How can I automatically convert all source code files in a folder (recursively) to a single PDF with syntax highlighting?

linux pdf printing html

16,174

Solution 1

I was intrigued by your question and got kinda carried away. This solution will generate a nice PDF file with a clickable index and color highlighted code. It will find all files in the current directory and subdirectories and create a section in the PDF file for each of them (see the notes below for how to make your find command more specific).

It requires that you have the following installed (the install instructions are for Debian-based systems but these should be available in your distribution's repositories):

pdflatex, color and listings
```
sudo apt-get install texlive-latex-extra latex-xcolor texlive-latex-recommended
```
This should also install a basic LaTeX system if you don't have one installed.

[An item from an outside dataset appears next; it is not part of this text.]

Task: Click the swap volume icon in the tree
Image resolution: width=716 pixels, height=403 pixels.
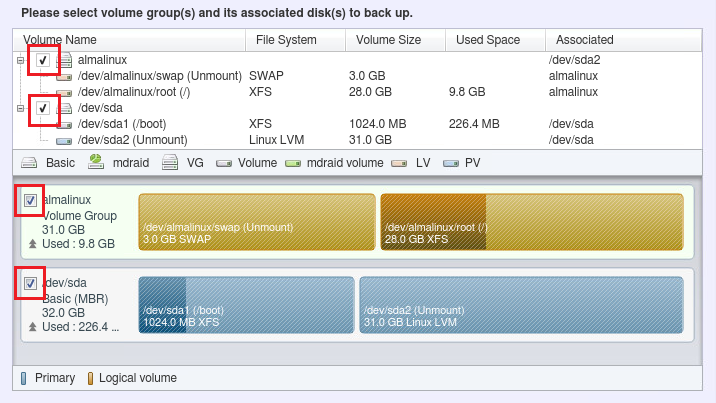Action: (66, 76)
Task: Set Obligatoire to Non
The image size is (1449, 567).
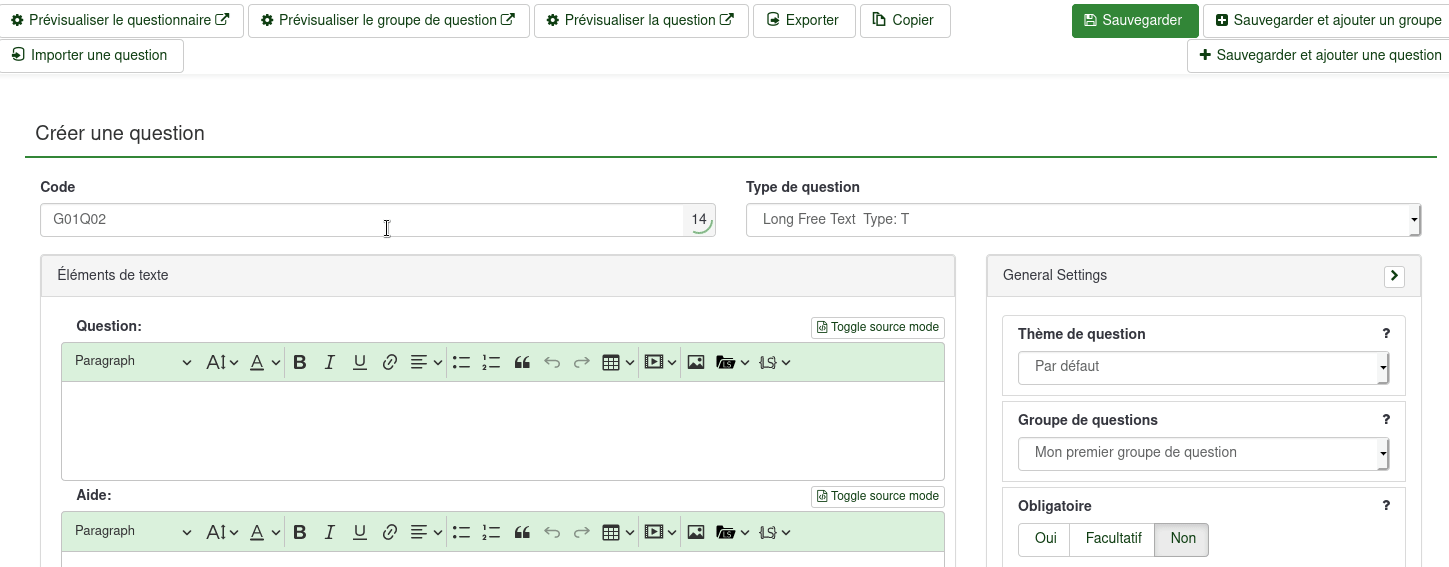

Once these are installed, use this script to create a LaTeX document with your source code. The trick is using the listings (part of texlive-latex-recommended) and color (installed by latex-xcolor) LaTeX packages. The \usepackage[..]{hyperref} is what makes the listings in the table of contents clickable links.

#!/usr/bin/env bash

tex_file=$(mktemp) ## Random temp file name

cat<<EOF >$tex_file   ## Print the tex file header
\documentclass{article}
\usepackage{listings}
\usepackage[usenames,dvipsnames]{color}  %% Allow color names
\lstdefinestyle{customasm}{
  belowcaptionskip=1\baselineskip,
  xleftmargin=\parindent,
  language=C++,   %% Change this to whatever you write in
  breaklines=true, %% Wrap long lines
  basicstyle=\footnotesize\ttfamily,
  commentstyle=\itshape\color{Gray},
  stringstyle=\color{Black},
  keywordstyle=\bfseries\color{OliveGreen},
  identifierstyle=\color{blue},
  xleftmargin=-8em,
}        
\usepackage[colorlinks=true,linkcolor=blue]{hyperref} 
\begin{document}
\tableofcontents

EOF

find . -type f ! -regex ".*/\..*" ! -name ".*" ! -name "*~" ! -name 'src2pdf'|
sed 's/^\..//' |                 ## Change ./foo/bar.src to foo/bar.src

while read  i; do                ## Loop through each file
    name=${i//_/\\_}             ## escape underscores
    echo "\newpage" >> $tex_file   ## start each section on a new page
    echo "\section{$i}" >> $tex_file  ## Create a section for each filename

   ## This command will include the file in the PDF
    echo "\lstinputlisting[style=customasm]{$i}" >>$tex_file
done &&
echo "\end{document}" >> $tex_file &&
pdflatex $tex_file -output-directory . && 
pdflatex $tex_file -output-directory .  ## This needs to be run twice 
                                           ## for the TOC to be generated

Run the script in the directory that contains the source files

bash src2pdf

That will create a file called all.pdf in the current directory. I tried this with a couple of random source files I found on my system (specifically, two files from the source of vlc-2.0.0) and this is a screenshot of the first two pages of the resulting PDF:

enter image description here

A couple of comments:

The script will not work if your source code file names contain spaces. Since we are talking about source code, I will assume they don't.
I added ! -name "*~" to avoid backup files.
I recommend you use a more specific find command to find your files though, otherwise any random file will be included in the PDF. If your files all have specific extensions (.c and .h for example), you should replace the find in the script with something like this
```
find . -name "*\.c" -o -name "\.h" | sed 's/^\..//' | 
```
Play around with the listings options, you can tweak this to be exactly as you want it.

Solution 2

I know I'm waaaay too late, but somebody looking for a solution might find this useful.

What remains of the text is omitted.